### Given records
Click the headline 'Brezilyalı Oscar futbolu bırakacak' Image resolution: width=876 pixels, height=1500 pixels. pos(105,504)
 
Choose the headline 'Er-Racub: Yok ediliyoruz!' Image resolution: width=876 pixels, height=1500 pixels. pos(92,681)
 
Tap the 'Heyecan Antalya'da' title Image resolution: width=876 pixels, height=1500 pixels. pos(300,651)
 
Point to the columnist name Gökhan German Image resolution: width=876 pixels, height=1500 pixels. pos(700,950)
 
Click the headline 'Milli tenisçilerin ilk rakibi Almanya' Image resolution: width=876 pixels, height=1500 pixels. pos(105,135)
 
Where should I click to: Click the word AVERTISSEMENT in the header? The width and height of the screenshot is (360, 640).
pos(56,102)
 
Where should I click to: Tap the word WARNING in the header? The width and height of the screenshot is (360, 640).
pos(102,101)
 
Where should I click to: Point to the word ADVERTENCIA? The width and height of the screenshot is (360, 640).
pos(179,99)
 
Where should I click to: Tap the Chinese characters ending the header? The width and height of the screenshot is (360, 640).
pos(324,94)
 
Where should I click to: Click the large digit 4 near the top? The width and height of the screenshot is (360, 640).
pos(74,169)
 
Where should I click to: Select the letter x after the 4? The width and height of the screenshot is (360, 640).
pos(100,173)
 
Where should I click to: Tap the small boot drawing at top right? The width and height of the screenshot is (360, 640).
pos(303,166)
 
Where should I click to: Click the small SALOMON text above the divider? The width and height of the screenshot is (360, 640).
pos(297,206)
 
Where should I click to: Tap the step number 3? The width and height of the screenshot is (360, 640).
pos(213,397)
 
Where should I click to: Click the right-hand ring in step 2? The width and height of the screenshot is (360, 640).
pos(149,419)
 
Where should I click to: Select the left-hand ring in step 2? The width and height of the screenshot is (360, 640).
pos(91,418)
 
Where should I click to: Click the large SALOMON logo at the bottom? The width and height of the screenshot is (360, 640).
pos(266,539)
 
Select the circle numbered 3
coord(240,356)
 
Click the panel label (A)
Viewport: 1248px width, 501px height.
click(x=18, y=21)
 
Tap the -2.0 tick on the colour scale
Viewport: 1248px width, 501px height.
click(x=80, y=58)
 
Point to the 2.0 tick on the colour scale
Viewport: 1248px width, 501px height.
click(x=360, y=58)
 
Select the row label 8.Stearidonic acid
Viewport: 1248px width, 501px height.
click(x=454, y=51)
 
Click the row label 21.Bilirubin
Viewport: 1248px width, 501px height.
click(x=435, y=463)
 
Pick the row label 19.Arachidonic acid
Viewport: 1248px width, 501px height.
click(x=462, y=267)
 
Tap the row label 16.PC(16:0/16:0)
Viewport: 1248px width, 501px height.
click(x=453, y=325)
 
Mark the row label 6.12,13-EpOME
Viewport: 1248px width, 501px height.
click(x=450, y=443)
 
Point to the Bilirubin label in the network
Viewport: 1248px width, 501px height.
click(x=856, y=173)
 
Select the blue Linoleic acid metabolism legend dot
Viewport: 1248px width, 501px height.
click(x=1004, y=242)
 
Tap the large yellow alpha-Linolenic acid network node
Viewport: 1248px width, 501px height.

### To be done
Convert the material's lines between the one holding "Where should I click to: Point" and the one holding "pos(297,206)", inclusive, into a Markdown table with the columns Row and Line. Number each row and omit blank lines.

### Exercise answer
| Row | Line |
|---|---|
| 1 | Where should I click to: Point to the word ADVERTENCIA? The width and height of the screenshot is (360, 640). |
| 2 | pos(179,99) |
| 3 | Where should I click to: Tap the Chinese characters ending the header? The width and height of the screenshot is (360, 640). |
| 4 | pos(324,94) |
| 5 | Where should I click to: Click the large digit 4 near the top? The width and height of the screenshot is (360, 640). |
| 6 | pos(74,169) |
| 7 | Where should I click to: Select the letter x after the 4? The width and height of the screenshot is (360, 640). |
| 8 | pos(100,173) |
| 9 | Where should I click to: Tap the small boot drawing at top right? The width and height of the screenshot is (360, 640). |
| 10 | pos(303,166) |
| 11 | Where should I click to: Click the small SALOMON text above the divider? The width and height of the screenshot is (360, 640). |
| 12 | pos(297,206) |